Il suffit de lire le dernier livre de Chevènement, La faute de M. Monnet, les derniers discours de JPC et de surfer sur son site pour voir que ses orientations européennes sont aux antipodes, sur bien des points, de celles des plus européens des socialistes, et de la grande majorité des socialistes européens.
Trois remarques et trois questions-clefs :
1- Ce n’est pas la « méthode de Jean Monnet » qui est à l’origine de la panne actuelle de l’Europe. C’est parce que nos dirigeants actuels se sont trop écartés de l’esprit, des méthodes et des stratégies des « pères de l’Europe », que Chevènement dénonce avec une myopie difficilement corrigible.
Non, l’Europe ne s’est pas construite contre les nations, amies pour garantir la paix entre des nations respectueuses les unes des autres, unies dans le respect de leur diversité et de leurs spécificités.
Non, l’Union européenne ne sacrifie pas les souverainetés nationales, mais elle doit permettre de garantir une souveraineté partagée mais réelle, effective.
Non, la construction d’une Europe politique n’efface pas les frontières, mais les dépasse, les transcende afin de dégager une « nouvelle frontière » pour reprendre, en l’adaptant, une formule de Kennedy, des horizons d’avenir.
Dans ces conditions, le PS va-t-il rester fidèle à la vision communautaire de l’Union européenne qu’il a toujours eue, ou va-t-il en revenir à une conception intergouvernementale (celle du Conseil de l’Europe) que Chevènement porte à bout de bras en en oubliant toutes les limites ?

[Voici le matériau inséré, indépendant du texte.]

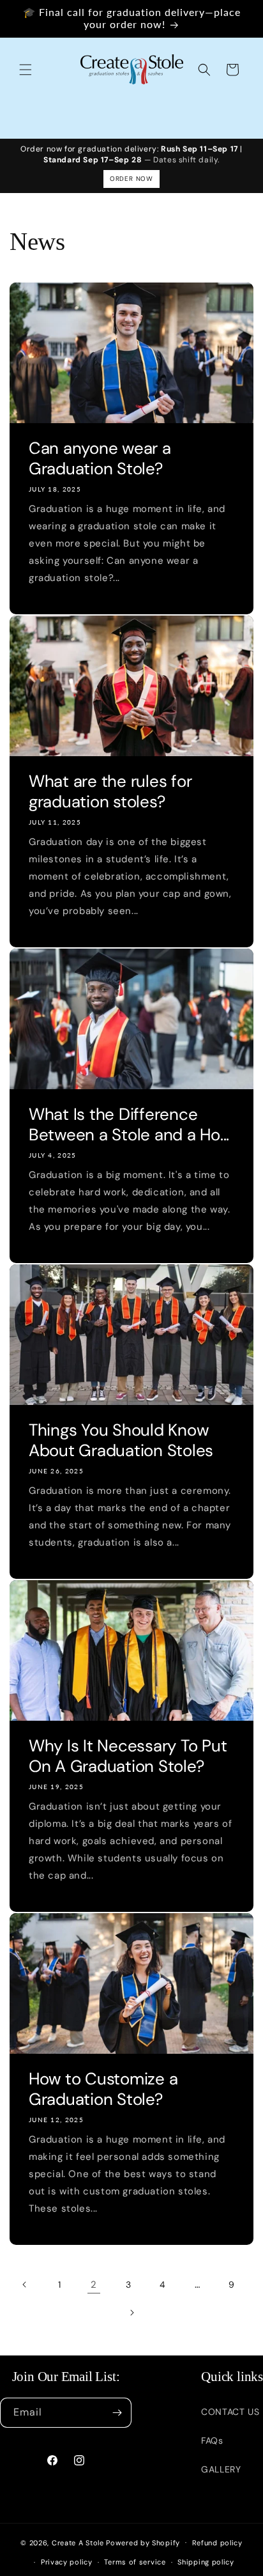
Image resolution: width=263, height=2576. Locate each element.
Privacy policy (67, 2561)
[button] (25, 70)
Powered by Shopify (143, 2542)
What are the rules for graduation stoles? (110, 791)
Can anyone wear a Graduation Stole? (100, 458)
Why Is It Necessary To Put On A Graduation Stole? (128, 1755)
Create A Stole (78, 2542)
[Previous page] (25, 2284)
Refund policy (217, 2542)
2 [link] (94, 2284)
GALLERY (221, 2469)
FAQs (212, 2440)
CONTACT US (230, 2411)
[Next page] (131, 2313)
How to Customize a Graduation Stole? (103, 2088)
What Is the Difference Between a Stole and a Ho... (129, 1124)
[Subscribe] (117, 2413)
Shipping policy (205, 2561)
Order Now (131, 179)
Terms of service (134, 2561)
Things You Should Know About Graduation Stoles (121, 1440)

2- Ce n’est pas le « trop » d’Europe qui crée problèmes : c’est l’insuffisance d’Europe, c’est l’inachèvement de la construction d’une Europe politique, c’est le fait qu’au plus haut niveau des Etats et des gouvernements (surtout en France) on considère trop « l’Europe » comme une affaire « étrangère » et pas assez comme une « affaire intérieure ». Le « déficit » européen est plus pédagogique que démocratique... et les premiers responsables en sont les dirigeants politiques et les médias.
L’Europe « concrète », oui. L’Europe « des projets », oui. L’Europe « des gens », oui. L’Europe « par la preuve », oui. L’Europe « sociale », oui. L’Europe qui puisse se défendre contre les effets pervers de la « mondialisation » et tirer parti de ses effets bénéfiques (tant sous-estimés) , oui. L’Europe de la recherche, de l’éducation, de l’énergie et de l’innovation, oui.
Mais ces figures-là de l’Europe ne font qu’une. D’où l’impérative nécessité de « constituer » cette union, de la doter d’institutions « politiques » nouvelles et d’instaurer un état d’esprit nouveau qui cesse de faire de l’Europe un bouc émissaire trop facile. D’où aussi la nécessité de doter cette union de budgets plus consistants et non plafonnés bêtement. Suicidairement.
Cette Europe politique est indispensable pour rapprocher l’Union de ses citoyens et pour mener des actions motrices : diplomatie, défense, stratégie, industrie, progrès social, immigration, justice.
Dans ce contexte, le PS allié à Chevènement va-t-il, comme Badinter, Delors, Guigou et d’autres le souhaitent, agir pour une Europe politique et une Europe de la Justice (promise sous le septennat de Giscard), qui reste à faire ? Ou va-t-il, au nom d’un souverainisme mal compris, s’arc-bouter sur des fonctions régaliennes mal assumées, d’une façon archaïque, plus nostalgique que porteur d’espérance ?
3- L’Allemagne obsède toujours Chevènement. Le Lion fait toujours face à la « frontière » qui est toujours, pour lui, une « ligne de front ». Le complexe de Denfert-Rochereau !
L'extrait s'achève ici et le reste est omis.